### Supplied records
########

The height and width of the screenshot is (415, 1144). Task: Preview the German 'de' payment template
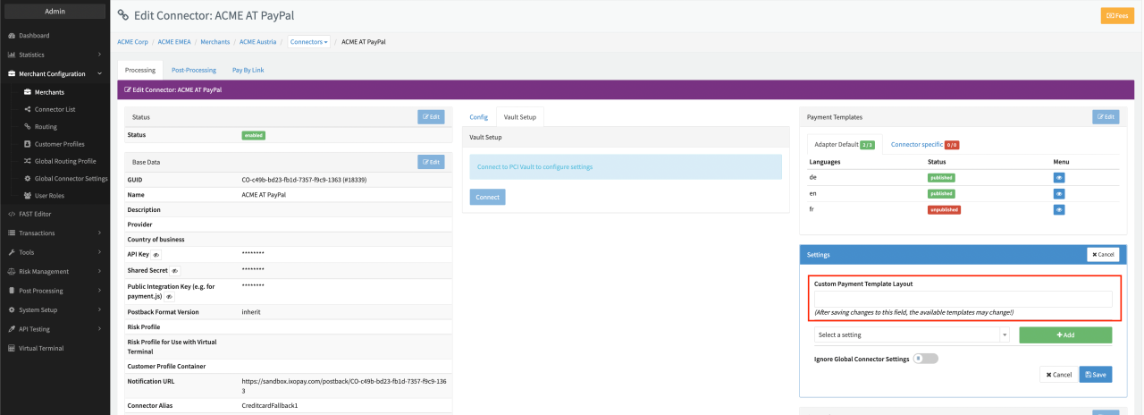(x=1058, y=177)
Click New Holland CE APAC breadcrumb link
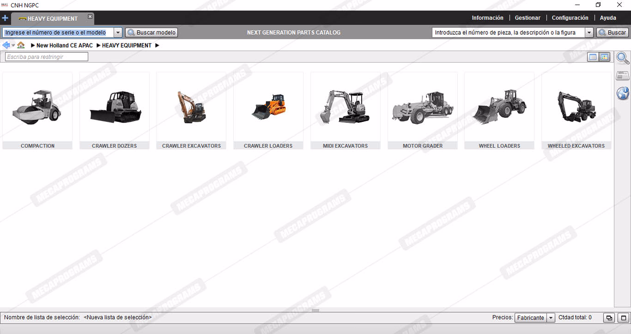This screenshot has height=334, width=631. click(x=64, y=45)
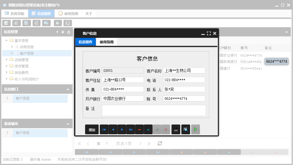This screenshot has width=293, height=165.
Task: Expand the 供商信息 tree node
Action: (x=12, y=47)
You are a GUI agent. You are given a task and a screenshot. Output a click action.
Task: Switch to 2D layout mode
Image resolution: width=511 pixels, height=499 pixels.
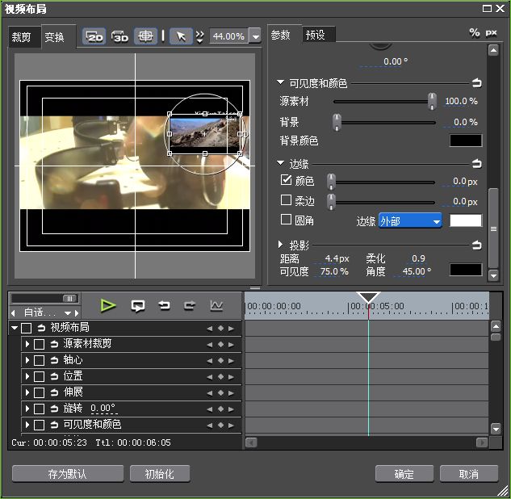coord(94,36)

########

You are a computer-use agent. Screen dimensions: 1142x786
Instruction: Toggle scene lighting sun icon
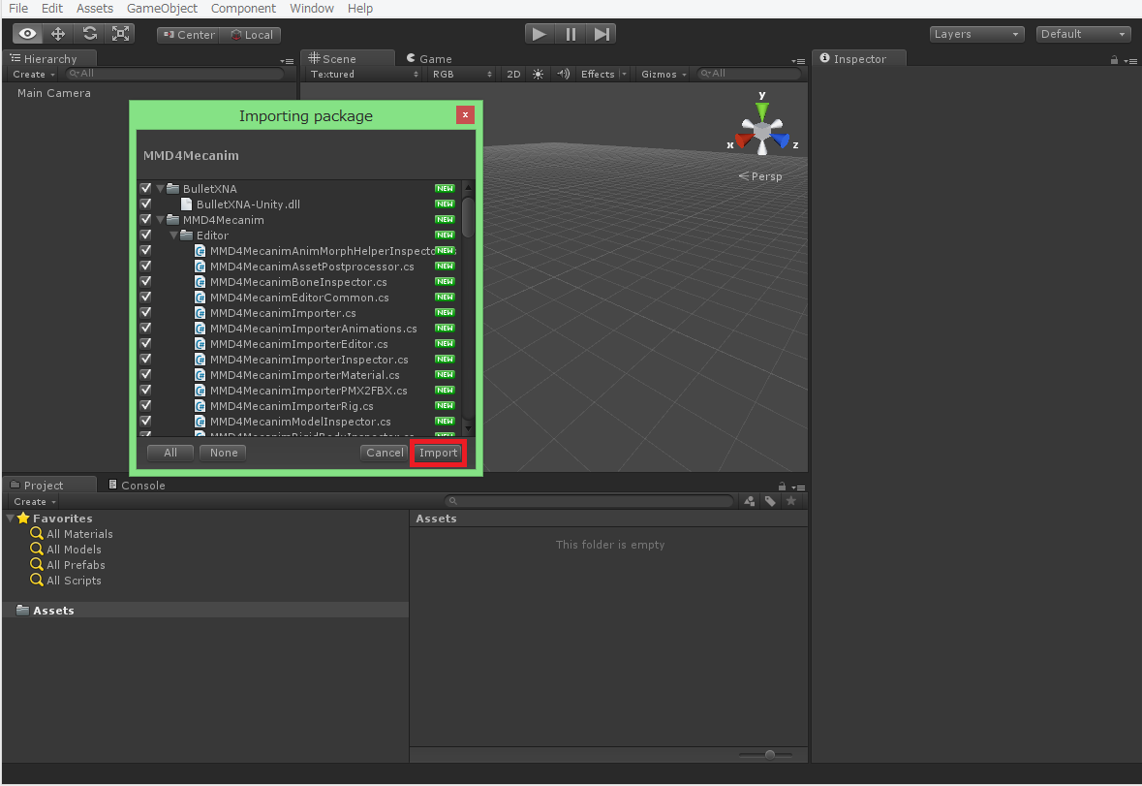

########

### Task
Which lines in the records above contain the string "agent"? Copy them.

### Finished task
You are a GUI agent. You are given a task and a screenshot. Output a click action.
You are a computer-use agent. Screen dimensions: 1142x786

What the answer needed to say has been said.